● DATASET ENTRIES
········
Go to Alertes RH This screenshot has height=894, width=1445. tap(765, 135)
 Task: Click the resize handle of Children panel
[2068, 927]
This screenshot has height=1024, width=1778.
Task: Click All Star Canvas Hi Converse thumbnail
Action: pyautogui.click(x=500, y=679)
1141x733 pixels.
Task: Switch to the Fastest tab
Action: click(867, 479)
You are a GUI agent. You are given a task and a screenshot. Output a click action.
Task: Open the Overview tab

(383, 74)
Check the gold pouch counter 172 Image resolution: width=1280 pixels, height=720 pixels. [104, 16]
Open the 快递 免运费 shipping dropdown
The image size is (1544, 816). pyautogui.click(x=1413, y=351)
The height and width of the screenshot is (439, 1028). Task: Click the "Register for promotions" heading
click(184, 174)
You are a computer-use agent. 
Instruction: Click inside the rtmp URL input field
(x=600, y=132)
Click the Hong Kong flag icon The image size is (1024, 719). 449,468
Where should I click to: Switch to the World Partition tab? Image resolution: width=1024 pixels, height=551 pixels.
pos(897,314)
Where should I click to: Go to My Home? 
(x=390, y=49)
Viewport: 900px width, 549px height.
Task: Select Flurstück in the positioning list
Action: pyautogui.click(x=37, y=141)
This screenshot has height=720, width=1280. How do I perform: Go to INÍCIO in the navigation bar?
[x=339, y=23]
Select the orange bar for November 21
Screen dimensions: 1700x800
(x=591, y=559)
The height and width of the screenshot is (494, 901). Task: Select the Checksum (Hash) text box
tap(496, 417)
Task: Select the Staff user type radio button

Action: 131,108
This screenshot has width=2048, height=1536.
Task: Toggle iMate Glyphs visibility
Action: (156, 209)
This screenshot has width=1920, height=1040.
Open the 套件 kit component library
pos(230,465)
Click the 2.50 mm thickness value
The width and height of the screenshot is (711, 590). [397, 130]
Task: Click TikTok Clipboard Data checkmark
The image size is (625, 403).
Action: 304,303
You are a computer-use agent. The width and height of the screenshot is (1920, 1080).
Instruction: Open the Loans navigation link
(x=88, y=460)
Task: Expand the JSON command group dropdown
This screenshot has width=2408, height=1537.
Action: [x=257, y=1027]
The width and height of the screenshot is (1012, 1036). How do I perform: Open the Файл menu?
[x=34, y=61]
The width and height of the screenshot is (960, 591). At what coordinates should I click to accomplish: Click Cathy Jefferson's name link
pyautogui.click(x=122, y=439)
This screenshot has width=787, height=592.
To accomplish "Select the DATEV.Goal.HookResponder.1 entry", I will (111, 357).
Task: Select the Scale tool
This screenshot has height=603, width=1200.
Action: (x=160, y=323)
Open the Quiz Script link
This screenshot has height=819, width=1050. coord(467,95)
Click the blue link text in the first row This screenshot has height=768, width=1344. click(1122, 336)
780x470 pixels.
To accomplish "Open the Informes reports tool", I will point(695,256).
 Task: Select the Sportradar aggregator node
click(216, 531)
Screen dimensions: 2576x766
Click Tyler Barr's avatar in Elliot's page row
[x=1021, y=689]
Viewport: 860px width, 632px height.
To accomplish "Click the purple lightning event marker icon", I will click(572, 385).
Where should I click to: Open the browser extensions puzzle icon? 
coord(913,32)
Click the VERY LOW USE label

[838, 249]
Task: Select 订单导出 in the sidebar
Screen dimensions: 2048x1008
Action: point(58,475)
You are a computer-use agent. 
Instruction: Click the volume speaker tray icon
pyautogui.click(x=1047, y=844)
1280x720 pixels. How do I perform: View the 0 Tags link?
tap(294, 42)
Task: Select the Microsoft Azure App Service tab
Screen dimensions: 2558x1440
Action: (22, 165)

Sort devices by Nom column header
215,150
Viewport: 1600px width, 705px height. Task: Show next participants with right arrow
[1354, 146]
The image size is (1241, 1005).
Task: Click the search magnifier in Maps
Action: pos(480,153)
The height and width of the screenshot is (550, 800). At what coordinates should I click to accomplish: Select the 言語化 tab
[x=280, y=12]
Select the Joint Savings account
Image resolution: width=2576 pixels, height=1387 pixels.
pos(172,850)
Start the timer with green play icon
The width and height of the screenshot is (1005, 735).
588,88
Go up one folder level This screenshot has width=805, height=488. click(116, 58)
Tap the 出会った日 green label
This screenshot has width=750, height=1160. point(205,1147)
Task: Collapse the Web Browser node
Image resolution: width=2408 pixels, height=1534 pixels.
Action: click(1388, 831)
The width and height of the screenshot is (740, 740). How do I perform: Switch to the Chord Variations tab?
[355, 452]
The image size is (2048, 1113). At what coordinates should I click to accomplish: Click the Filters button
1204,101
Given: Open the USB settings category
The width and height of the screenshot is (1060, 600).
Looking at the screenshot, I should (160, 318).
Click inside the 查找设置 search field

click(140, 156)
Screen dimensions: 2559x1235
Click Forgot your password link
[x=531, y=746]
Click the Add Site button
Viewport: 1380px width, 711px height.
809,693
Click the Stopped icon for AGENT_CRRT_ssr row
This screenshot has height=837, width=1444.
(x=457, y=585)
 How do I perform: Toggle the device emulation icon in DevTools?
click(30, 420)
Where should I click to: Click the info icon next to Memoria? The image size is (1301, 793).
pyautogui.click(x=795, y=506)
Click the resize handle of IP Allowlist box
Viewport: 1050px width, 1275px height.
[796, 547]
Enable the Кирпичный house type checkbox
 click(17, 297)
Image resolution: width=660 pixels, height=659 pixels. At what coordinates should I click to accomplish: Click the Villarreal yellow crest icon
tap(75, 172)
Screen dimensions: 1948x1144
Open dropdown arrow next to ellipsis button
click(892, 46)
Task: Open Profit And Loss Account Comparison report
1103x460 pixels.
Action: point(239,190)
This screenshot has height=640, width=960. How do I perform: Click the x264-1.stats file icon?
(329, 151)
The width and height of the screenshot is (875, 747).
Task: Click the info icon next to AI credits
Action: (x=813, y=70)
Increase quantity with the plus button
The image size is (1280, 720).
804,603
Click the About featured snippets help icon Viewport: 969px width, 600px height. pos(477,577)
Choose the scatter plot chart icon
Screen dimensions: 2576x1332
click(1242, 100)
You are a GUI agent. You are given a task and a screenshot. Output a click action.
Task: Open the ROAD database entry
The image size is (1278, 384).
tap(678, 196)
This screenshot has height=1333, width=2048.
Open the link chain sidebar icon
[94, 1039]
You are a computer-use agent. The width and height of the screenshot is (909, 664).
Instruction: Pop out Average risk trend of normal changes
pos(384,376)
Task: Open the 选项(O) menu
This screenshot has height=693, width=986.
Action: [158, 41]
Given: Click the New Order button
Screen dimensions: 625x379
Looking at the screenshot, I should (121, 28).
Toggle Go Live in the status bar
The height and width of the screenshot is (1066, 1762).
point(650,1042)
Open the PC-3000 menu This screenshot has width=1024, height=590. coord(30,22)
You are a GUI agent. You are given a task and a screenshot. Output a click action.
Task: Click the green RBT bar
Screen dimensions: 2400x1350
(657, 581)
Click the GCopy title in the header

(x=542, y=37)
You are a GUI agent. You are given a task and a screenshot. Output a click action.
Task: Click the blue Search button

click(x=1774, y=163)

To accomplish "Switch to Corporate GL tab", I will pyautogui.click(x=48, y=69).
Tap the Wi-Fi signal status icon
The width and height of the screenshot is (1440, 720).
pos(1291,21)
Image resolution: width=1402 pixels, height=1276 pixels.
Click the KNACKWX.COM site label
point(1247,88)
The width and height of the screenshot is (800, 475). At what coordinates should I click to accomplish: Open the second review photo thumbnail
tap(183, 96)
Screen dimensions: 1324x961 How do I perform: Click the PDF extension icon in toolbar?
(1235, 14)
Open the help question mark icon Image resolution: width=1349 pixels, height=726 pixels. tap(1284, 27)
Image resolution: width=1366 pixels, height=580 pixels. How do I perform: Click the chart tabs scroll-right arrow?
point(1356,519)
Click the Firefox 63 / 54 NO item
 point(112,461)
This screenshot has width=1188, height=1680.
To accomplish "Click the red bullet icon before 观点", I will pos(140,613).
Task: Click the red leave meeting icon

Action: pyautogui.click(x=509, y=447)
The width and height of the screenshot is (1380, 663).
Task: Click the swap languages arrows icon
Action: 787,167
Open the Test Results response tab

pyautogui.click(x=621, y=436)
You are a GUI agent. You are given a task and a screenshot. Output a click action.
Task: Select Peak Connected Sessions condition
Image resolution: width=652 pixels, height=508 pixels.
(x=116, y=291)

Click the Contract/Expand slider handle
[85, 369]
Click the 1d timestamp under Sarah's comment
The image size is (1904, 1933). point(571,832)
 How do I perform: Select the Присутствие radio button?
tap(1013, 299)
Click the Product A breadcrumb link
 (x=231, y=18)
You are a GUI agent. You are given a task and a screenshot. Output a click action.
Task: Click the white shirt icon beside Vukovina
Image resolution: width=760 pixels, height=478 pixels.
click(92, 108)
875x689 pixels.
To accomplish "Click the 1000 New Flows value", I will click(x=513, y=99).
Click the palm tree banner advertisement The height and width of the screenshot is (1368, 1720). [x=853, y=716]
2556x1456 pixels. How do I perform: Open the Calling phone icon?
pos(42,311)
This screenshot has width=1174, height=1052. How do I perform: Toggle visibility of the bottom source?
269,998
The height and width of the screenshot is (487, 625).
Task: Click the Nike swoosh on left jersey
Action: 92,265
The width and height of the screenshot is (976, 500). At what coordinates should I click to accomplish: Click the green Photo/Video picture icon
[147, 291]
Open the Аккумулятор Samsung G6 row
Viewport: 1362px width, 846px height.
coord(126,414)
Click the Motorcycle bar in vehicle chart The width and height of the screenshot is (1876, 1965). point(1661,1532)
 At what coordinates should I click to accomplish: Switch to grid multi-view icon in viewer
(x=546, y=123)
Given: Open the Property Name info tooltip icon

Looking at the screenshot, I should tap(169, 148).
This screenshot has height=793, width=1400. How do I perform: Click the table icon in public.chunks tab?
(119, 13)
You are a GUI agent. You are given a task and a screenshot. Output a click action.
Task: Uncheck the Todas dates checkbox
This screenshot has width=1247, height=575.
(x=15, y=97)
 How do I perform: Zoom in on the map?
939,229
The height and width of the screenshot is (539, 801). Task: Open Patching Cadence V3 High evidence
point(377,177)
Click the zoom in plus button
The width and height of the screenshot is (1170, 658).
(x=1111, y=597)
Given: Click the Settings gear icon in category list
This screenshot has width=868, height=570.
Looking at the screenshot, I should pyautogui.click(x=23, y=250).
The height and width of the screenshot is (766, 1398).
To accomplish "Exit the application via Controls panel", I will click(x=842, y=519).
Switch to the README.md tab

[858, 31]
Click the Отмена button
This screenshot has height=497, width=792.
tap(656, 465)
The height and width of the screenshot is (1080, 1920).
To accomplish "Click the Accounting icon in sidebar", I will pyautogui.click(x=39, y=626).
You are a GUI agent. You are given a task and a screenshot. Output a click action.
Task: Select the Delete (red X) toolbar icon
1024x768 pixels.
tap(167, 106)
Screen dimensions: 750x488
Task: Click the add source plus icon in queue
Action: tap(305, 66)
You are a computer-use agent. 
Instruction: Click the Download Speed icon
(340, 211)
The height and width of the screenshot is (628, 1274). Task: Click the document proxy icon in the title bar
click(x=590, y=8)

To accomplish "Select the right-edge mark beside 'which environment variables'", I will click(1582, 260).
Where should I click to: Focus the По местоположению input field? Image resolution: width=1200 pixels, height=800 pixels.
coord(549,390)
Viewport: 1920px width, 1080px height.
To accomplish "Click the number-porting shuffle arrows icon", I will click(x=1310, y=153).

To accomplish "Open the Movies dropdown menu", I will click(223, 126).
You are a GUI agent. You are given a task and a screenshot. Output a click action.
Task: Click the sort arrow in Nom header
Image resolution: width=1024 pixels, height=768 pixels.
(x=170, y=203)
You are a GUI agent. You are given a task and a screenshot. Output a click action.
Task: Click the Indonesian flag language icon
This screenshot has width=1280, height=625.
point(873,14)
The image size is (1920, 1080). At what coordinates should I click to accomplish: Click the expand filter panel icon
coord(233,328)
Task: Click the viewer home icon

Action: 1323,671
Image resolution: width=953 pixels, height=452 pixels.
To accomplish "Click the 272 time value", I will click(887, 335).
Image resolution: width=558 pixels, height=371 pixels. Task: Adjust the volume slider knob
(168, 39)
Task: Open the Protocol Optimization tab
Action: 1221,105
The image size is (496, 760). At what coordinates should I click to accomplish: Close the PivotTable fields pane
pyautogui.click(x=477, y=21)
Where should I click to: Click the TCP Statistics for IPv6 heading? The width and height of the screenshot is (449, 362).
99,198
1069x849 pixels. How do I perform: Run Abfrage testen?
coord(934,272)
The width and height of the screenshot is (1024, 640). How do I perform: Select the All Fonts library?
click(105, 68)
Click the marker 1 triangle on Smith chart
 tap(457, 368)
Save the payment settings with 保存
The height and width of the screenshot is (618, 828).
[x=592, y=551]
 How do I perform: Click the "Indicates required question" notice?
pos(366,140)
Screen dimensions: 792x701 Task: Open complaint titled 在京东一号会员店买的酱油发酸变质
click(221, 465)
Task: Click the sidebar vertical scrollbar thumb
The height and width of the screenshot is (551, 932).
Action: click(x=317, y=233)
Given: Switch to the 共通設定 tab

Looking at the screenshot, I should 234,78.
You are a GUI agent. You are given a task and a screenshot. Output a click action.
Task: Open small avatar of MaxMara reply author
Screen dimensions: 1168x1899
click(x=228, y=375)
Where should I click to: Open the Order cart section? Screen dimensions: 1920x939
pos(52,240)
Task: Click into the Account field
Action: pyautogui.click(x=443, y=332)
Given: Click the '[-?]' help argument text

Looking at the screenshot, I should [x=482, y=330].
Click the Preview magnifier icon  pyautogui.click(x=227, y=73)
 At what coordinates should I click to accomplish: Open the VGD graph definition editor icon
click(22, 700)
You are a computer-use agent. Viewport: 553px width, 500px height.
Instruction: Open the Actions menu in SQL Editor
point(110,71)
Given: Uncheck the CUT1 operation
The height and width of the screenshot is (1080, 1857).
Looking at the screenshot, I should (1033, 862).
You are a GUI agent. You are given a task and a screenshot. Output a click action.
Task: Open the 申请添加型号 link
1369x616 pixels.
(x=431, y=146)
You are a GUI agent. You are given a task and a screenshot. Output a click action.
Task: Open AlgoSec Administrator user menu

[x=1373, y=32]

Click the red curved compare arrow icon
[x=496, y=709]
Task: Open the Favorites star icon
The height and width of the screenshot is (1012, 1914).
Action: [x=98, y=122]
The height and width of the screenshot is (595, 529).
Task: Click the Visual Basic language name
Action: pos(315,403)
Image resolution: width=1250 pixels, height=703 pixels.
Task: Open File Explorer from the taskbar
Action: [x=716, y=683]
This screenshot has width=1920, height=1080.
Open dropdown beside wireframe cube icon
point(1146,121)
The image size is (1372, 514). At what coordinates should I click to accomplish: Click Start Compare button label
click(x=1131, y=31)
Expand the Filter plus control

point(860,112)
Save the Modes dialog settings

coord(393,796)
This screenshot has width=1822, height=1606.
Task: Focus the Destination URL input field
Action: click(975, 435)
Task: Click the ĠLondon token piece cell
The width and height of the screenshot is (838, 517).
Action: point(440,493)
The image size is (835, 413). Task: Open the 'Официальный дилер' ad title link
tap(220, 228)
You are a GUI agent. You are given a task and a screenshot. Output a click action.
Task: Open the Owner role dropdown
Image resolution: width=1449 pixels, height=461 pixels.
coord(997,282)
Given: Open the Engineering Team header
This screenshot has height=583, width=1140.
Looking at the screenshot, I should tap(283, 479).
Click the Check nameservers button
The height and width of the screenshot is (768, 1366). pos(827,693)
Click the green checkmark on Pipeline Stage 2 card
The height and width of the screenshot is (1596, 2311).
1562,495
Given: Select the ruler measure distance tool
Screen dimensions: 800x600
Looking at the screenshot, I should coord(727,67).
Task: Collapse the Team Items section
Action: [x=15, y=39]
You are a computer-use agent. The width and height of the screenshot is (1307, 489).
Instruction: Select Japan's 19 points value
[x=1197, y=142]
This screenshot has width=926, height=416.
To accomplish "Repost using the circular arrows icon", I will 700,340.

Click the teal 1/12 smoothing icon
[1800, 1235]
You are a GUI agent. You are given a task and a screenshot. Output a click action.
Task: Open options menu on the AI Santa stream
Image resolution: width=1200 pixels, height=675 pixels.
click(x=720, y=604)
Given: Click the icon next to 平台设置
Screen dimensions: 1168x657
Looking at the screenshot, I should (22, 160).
········
Can you turn the stretch of the records above, from the line containing "You are a computer-use agent. Viewport: 553px" through the line containing "Looking at the screenshot, I should (1033, 862).", into a numbered list with one line per item and no blank lines?

1. You are a computer-use agent. Viewport: 553px width, 500px height.
2. Instruction: Open the Actions menu in SQL Editor
3. point(110,71)
4. Given: Uncheck the CUT1 operation
5. The height and width of the screenshot is (1080, 1857).
6. Looking at the screenshot, I should (1033, 862).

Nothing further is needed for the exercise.